Here is the science-based thermodynamic law that drives all this.
Suppose you have 2 spaces, A and B, at different temperatures. Between them, there is some level of thermal insulation.
No matter what is true about the insulation, this rule always follows:
Thermal transfer is proportional to the difference in temperature.
Take any random insulator (green) that happens to have nice round characteristics of passing 1000 BTU/hr per degree F difference:
You can see where keeping this thing cooler will result in less temperature differential.
How to apply this law to the question at hand
This is for a physics lesson, and includes exaggerated hypotheticals for educational purposes, designed to be illustrative rather than real-world numbers.
Two "example" houses. One is kept at temp, the other managed with a programmable thermostat which turned the heat off at 7:00 and kicked the heat back on at 3:30 so it'll be comfy at 6:00.
And let's presume cloudy day with constant temp, just for simplicity, because we're here to understand a law, not model a complex system.
Obviously the insulation factor, thermal mass and heating capacity of this house are unusually bad, and the "constant-temperature day" is unrealistic too. But we're here to learn. Some of us, anyway: for others, this is an 'inconvenient truth'.
What's positively true is that the house on the right lost less heat.

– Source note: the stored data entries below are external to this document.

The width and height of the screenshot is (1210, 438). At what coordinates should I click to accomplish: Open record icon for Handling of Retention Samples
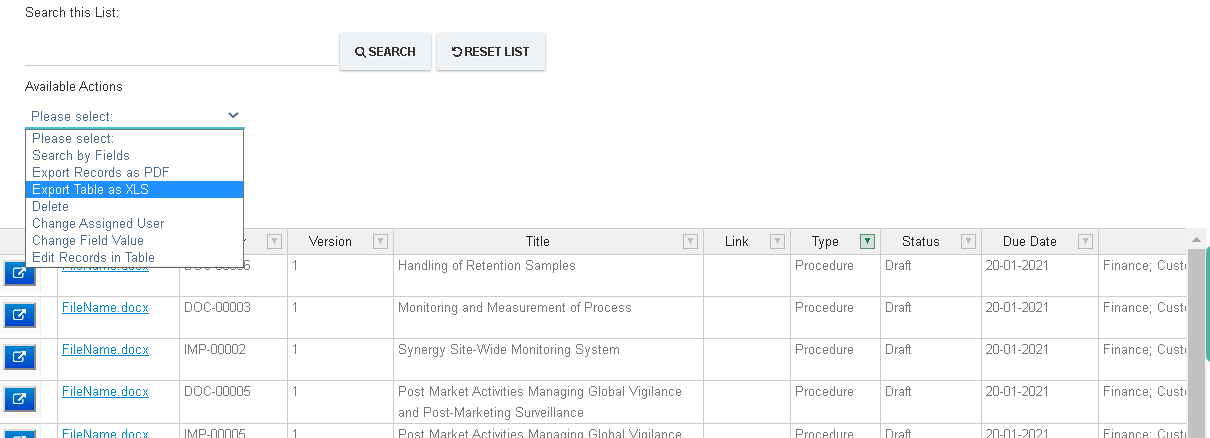[20, 275]
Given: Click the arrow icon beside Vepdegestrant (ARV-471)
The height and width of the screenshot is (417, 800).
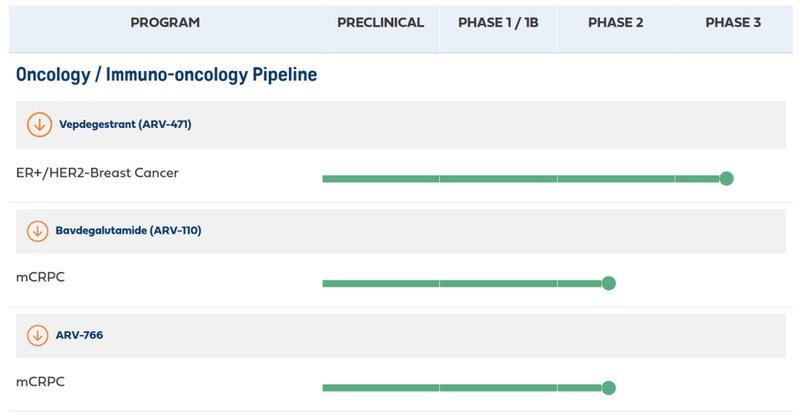Looking at the screenshot, I should point(39,125).
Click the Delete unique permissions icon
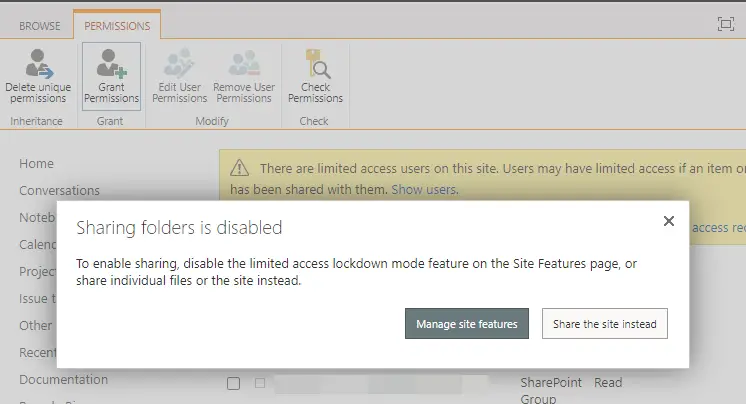Screen dimensions: 746x404 (x=39, y=64)
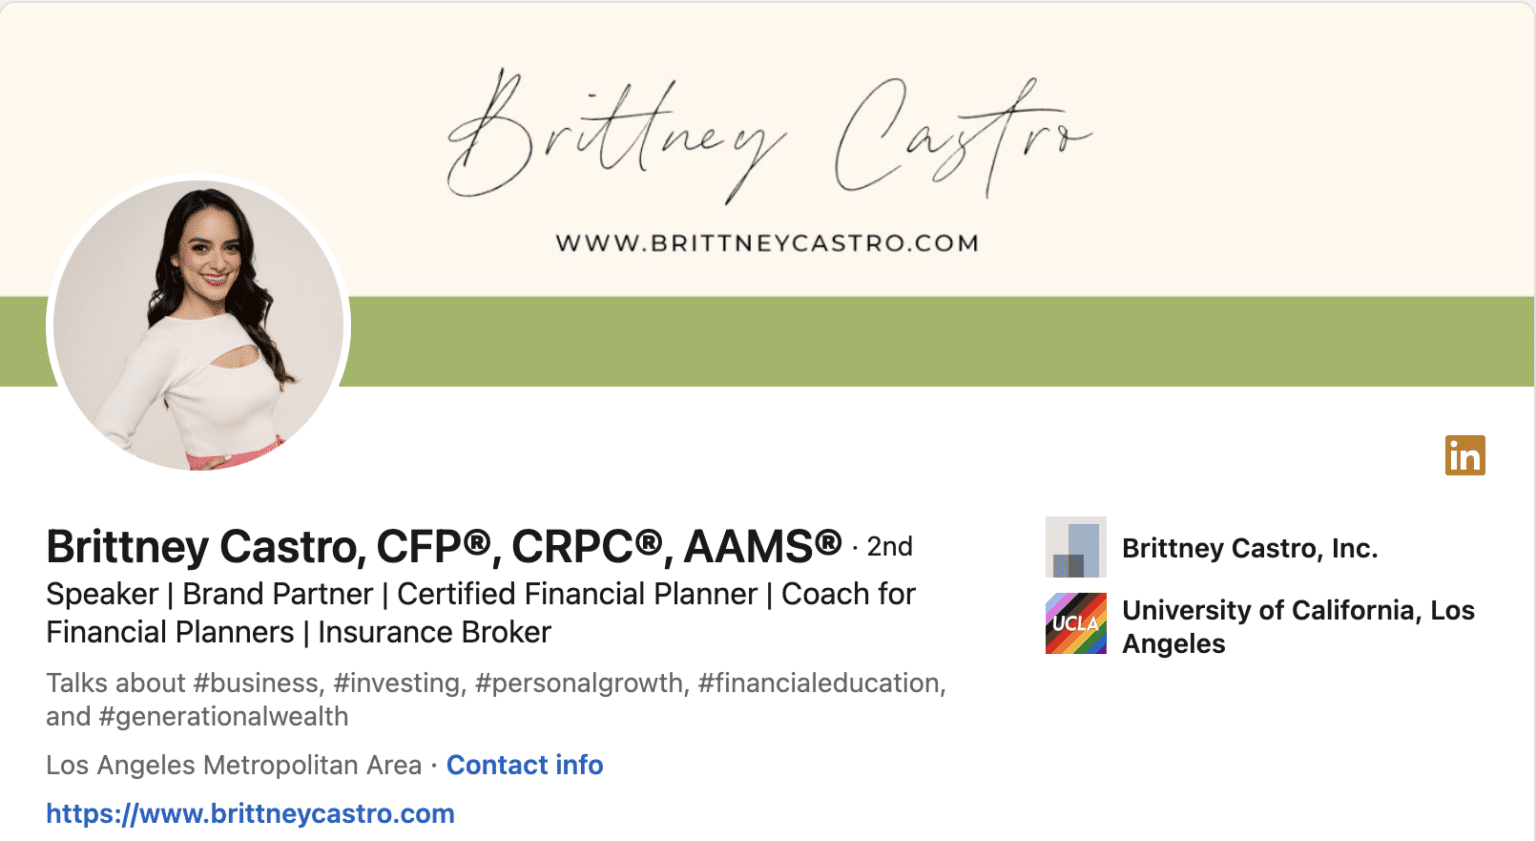The height and width of the screenshot is (841, 1536).
Task: Click the WWW.BRITTNEYCASTRO.COM banner text
Action: click(767, 243)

Here's the thing: Heat not lost is retained in the house. The house on the right had to make less heat simply because it lost less heat. Yeah, the house on the right has to run the furnace hard in the afternoon "to catch up"... but since furnaces run at only one speed, the simple fact is that the right house's furnace had to run less time in total than the left house's furnace. We know that because the house lost less heat, and there'd be nowhere else for the heat to go.
Except it's more extreme because of solar gain
In our house, the mornings are cold, and the furnace runs of course. And it runs all morning. But, solar gain has been heating the house's exterior, chasing off the cold of night... and this heat starts penetrating the insulation and warming the house in earnest. Since the house is already at 70F thanks to the furnace, the solar gain not only holds it there but also warms the house further - sometimes too much! So the furnace does not run again until dusk. We were there the whole time because of COVID, but imagine if a programmable 'stat had shut off our heat at 8 am.
The furnace would not have run. The house would cool off, and would be ~50F when solar gain really starts pounding on the house. The solar gain would lift the house to 70F just as we arrive home to enjoy it. The difference being, with a programmable 'stat, we would not have been 'out' the fuel costs in the morning. So a programmable 'stat lets you make better use of that solar gain, by letting house temp take a "morning dip".
Now, what does a 'smart stat' bring to the picture? In this hypothetical, the dumb programmable starts heating at 3:30 and reaches target temp at 6:00. On a 60F day it would also start at 3:30, be at target temp by 4:30 and waste the heat for an hour and a half. A smart 'stat would know exactly when to start. Again this is exaggerated for educational purposes.